Source: Journal of Early Childhood Teacher Education, 33(1), pages 38–53, 2012.
(Reviewed by the Portal Team)
The purpose of this article is to illustrate some of the ways the relationship between beliefs and practice developed among three early childhood/elementary teachers across three consecutive studies.
The participants were three preservice teachers who enrolled to a 5-year childhood (Pre K-4th grade) teacher licensure program.
The participants included one male and two females.
The authors collected data three times over a 4-year period, beginning when the participants were preservice teachers, continuing into when they were interns or student teachers, and ending at the close of their 1st or 2nd year of full-time in-service teaching.
The findings reveal that the three preservice teachers grew from being uncertain about their beliefs to understanding how their beliefs informed their practice.
Specifically, the findings illuminate
(a) how, initially, the teachers’ beliefs were unstable and nascent,
(b) how a transactional nature between beliefs and practice emerged, as discovered in the second study, and
(c) how these transactions led to more deliberate actions, as evidenced in the final study.

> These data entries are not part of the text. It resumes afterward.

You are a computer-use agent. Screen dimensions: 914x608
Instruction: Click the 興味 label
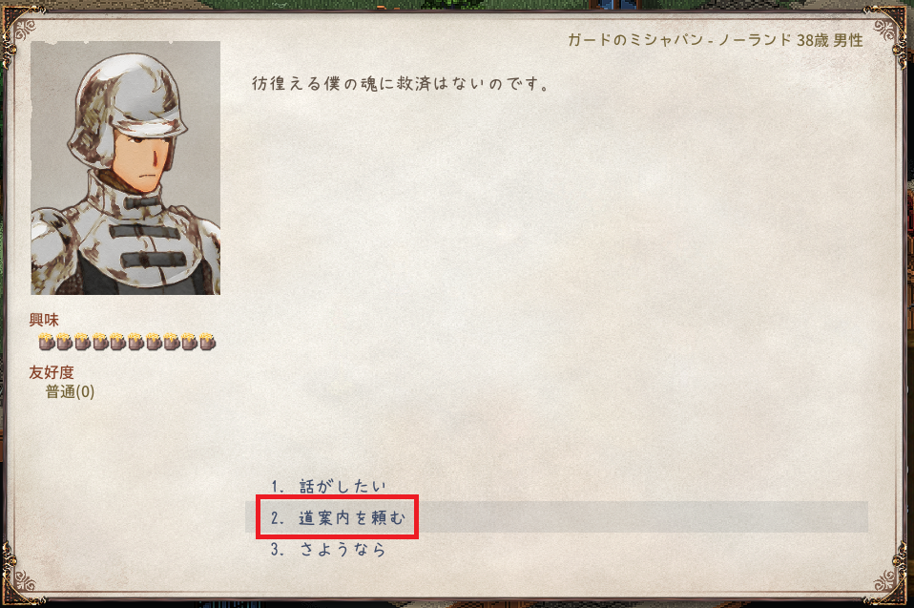[44, 320]
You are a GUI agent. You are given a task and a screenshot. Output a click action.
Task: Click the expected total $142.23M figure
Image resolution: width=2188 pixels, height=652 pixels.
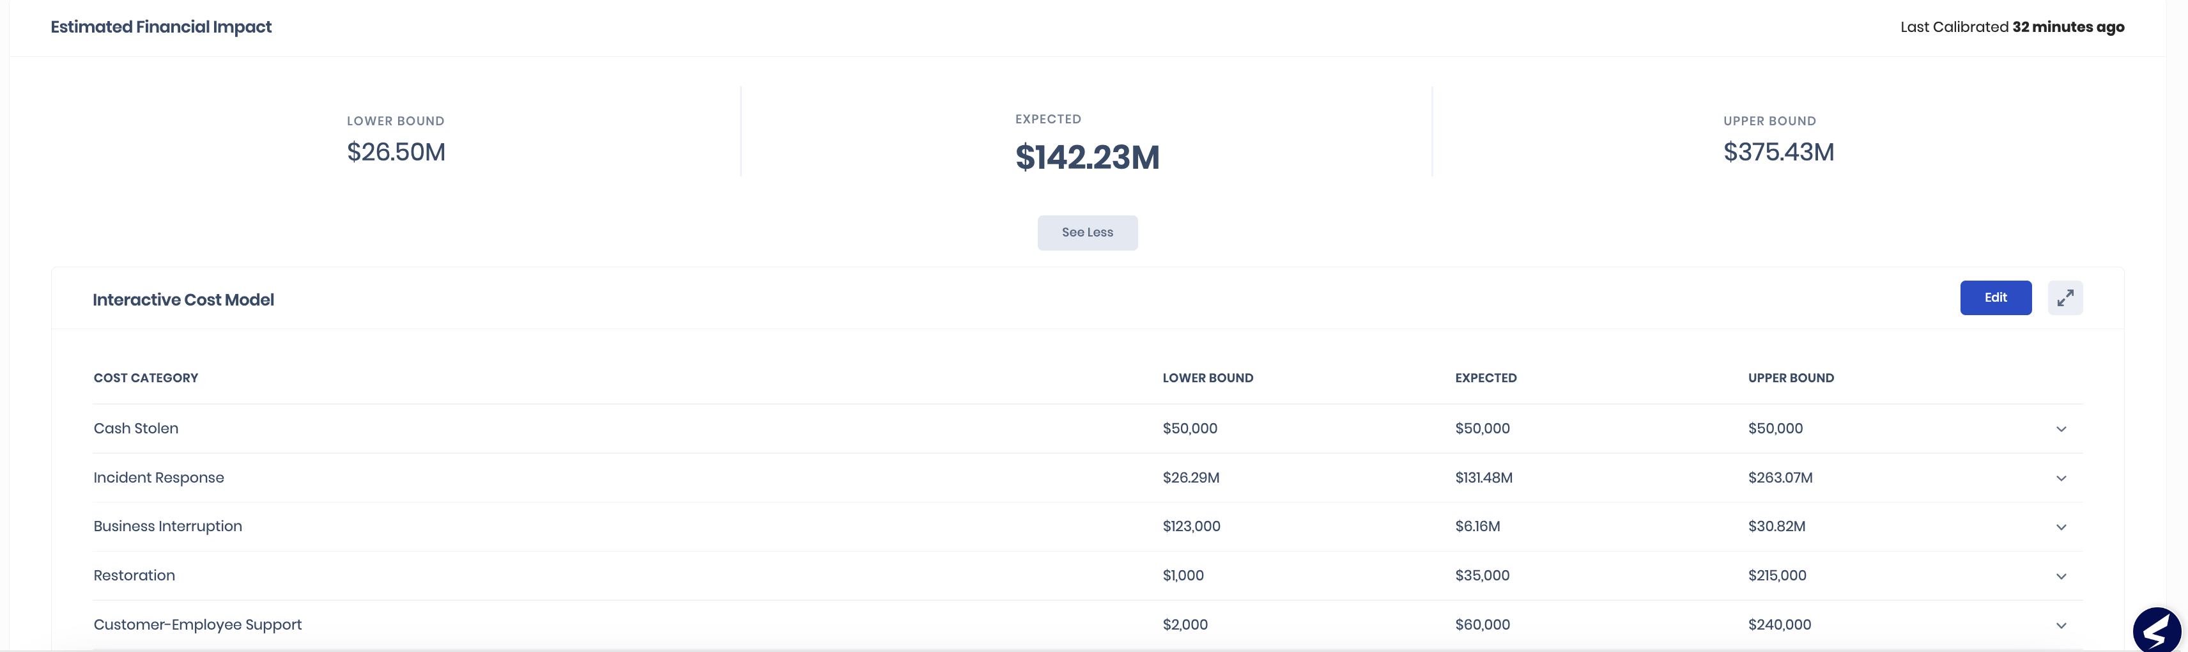coord(1087,157)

The findings from this series of three studies suggest that teachers’ thinking about their beliefs and practice evolves as they experience changes that are influenced by biographies as well as recent personal and professional experiences.
Teachers’ thinking about their beliefs transforms and leads to deliberate actions as they recognize how their beliefs relate to their practice.
Across the 4-year time span of this project, the three participants began to experience distinctive processes of understanding that extended beyond their teacher preparation program experiences.
By Study Three, the participants revealed nuances of self-regulated practice by acting on their personal visions of what they believed was right and appropriate for children, while still respecting the policies and practices of their schools and administration.
In this study, the participants reached a level of purposeful decision-making and were able to more clearly articulate their beliefs and related practices.
Rather than feeling that they could reach levels of complete understanding, two of the three teachers specifically described themselves as lifelong learners, continually evolving through participation in ongoing experiences.
This series of studies has implications for future research on teacher beliefs.
First, there is a need to investigate the complex relationship between beliefs and practice across time, bridging experiences in teacher preparation programs to in-service teaching experiences.
It is essential for preservice teachers to explore the beliefs that inform their classroom decisions from the beginning of their early childhood preparation programs as they strive to meet the cognitive, social, and physical needs of young children across a variety of practicum settings.
Furthermore, this article has implications for early childhood teacher preparation programs that aim to identify preservice teachers’ beliefs early on to act as agents of change.
Instead of encouraging preservice teachers to alter their beliefs, the authors argue that teacher preparation programs should focus on helping preservice teachers make explicit the connections between their beliefs and practice.